Ask most people what ‘artificial intelligence’ means and they’re likely to say it’s something from the science fiction worlds of Star Wars or Terminator movies. While that might have been true when those movies were first released, artificial intelligence is now rapidly gaining ground in the real world.
Thanks to advances in areas such as high-density parallel processing and an extraordinary surge in available datasets, adoption of AI and other cognitive technologies is expanding at an ever-increasing rate. If it’s not already being used inside your business, it soon will be.
Artificial Intelligence and Finance
As is the case in many sectors, the financial services sector has begun using AI and related disruptive technologies. While initial deployment tended to be slow, the speed of AI adoption is now rising quickly and shows no sign of abating.
When you think about it, the business case for financial institutions to invest in AI is quite compelling. With low-interest rates continuing to have a detrimental impact on business’ bottom lines, banks are constantly on the hunt for ways to boost operational efficiency and reduce costs.
Another big driver of AI adoption across the financial services sector is the increasing need to comply with strict regulations across different jurisdictions. Since the introduction of regulations such as the European Union’s Payments Services Directive (PSD2) and the United Kingdom’s Open Banking program, banks want to be able to harness rich customer data for building better apps and services without falling foul of the regulators.
Applications for Artificial Intelligence
There is a range of emerging applications of AI and machine learning in the finance sector which are attracting growing attention. Some examples include:
Credit and insurance underwriting: Firms active in these areas are using AI and machine learning tools to process customer applications faster without diluting risk assessment standards. The key advantage is the accuracy, scale, and speed of the AI tools, which can analyze large volumes of data more effectively than humans. As an example, some financial institutions have begun to use AI applications to mine millions of consumer datasets containing details of age, job, marital status, and credit history in order to establish the risk profiles of individual applicants.
Fraud Detection: Unlike more conventional financial fraud discovery systems that were based primarily on a predefined checklist of risk factors and a complex set of rules, AI-based fraud detection can proactively spot anomalies and flag them for the attention of security teams. The tools are also likely to reduce false positives which benefits both the firm and its customers.
Workflow Automation: Growing numbers of financial institutions are now using natural language processing (NLP) to automate certain business processes in an effort to reduce expenditure and increase customer satisfaction.
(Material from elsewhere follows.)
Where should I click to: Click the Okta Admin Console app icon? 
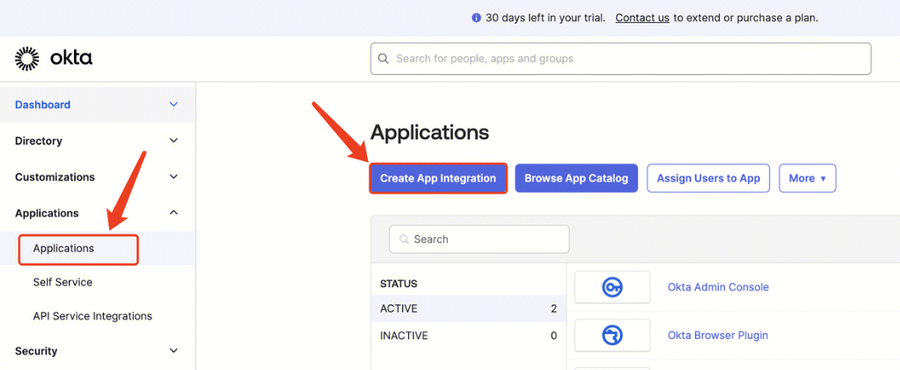tap(612, 287)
One example of this is the rising use of customer service chatbots that can answer questions without the need for the intervention of a human operator.
Asset Management: Artificial intelligence- and natural language processing-based tools are also being put to work within a new breed of financial firms dubbed ‘robo-advisors’. These operators are offering algorithm-based, automated financial planning solutions to clients that can help them to build investment portfolios that are aligned with their individual goals and risk tolerance. Again, this can be done with little or no human intervention. AI applications-based asset management is, in fact, touted to be the next big thing in financial services.
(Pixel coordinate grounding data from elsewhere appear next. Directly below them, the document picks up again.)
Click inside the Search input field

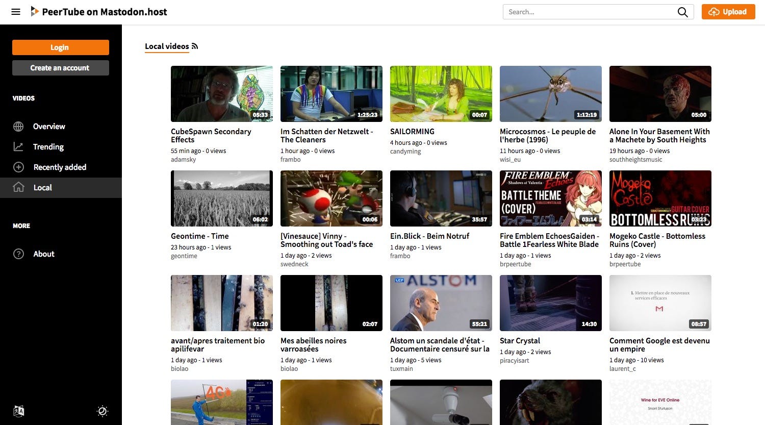[587, 12]
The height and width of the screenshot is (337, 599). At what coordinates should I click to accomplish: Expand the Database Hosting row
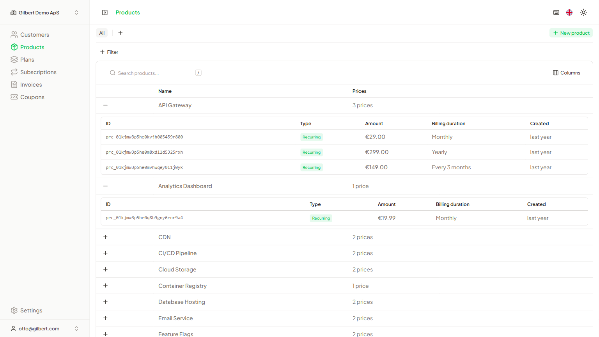coord(105,302)
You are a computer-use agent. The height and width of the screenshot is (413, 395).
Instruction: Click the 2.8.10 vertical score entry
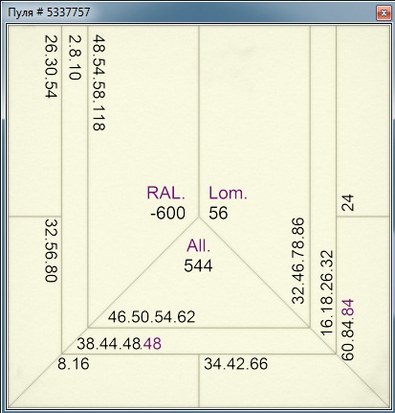tap(76, 57)
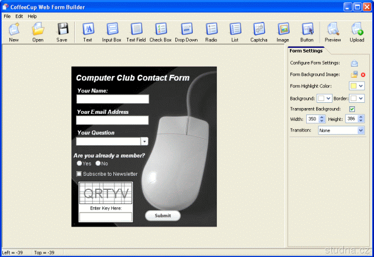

Algorithmic Trading: Meanwhile, increasing numbers of hedge funds are using complex AI-based systems to make thousands or even millions of trades each day. These systems, based on cognitive technologies such as machine learning and deep learning, are facilitating high-frequency trading by analyzing a wide range of market factors in real-time. They can do this much more efficiently than humans.
A strategy for the future
The rate of development in the AI and machine learning space is continuing to ascend. As a result, firms in the financial services sector need to develop long-term strategies for how best to take advantage of technology’s emerging capabilities.
Examples of recent developments in cognitive technologies that have the potential for the sector include the growing array of voice-activated digital ‘helpers’ such as Google Assistant and Amazon’s Alexa. These could offer new channels for firms to interact with their clients and provide value-added services using natural language processing.
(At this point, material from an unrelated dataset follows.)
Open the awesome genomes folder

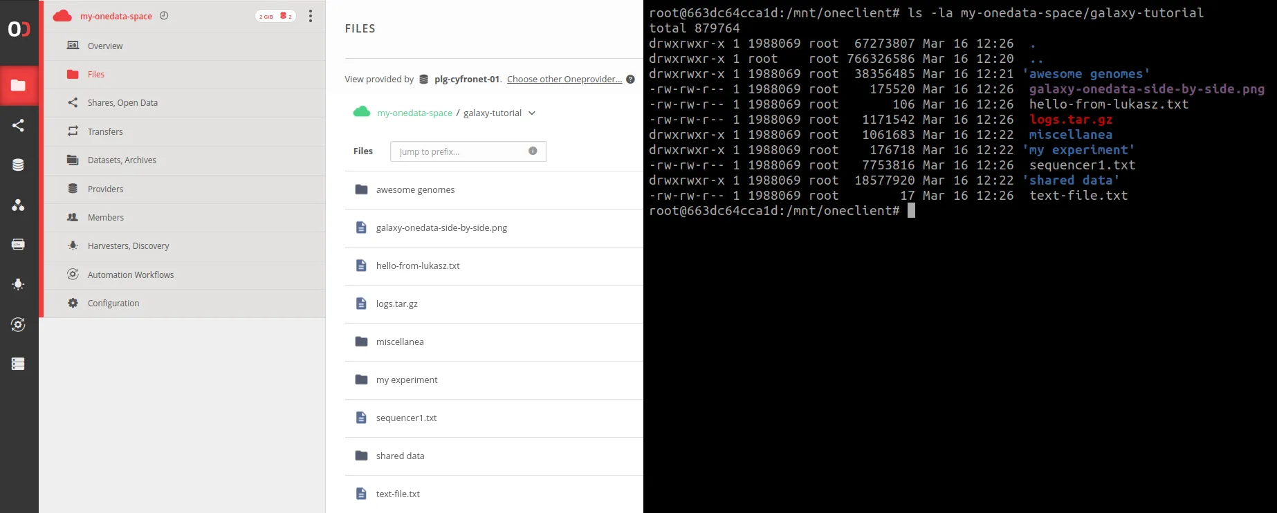[415, 190]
When embracing opportunities such as these as part of an overall strategy, it’s important for financial firms to also keep a couple of factors top-of-mind to ensure that return on investment is maximized. New disruptive technologies based on machine learning and deep learning has the potential to be the next game changer, provided businesses follow these basic fundamentals. Firstly, the quality of data that is analyzed and used by AI tools must be first-rate. Failure to ensure this could result in suboptimal outcomes like poor asset management that tarnish rather than enhance customer relationships. Secondly, it’s vital to be aware of the need for robust data security to ensure personal details are not compromised.
The deployment and use of disruptive technologies like machine learning and AI tools in the finance sector have only just begun. As the technology continues to develop, its potential to add value for companies and their clients will skyrocket.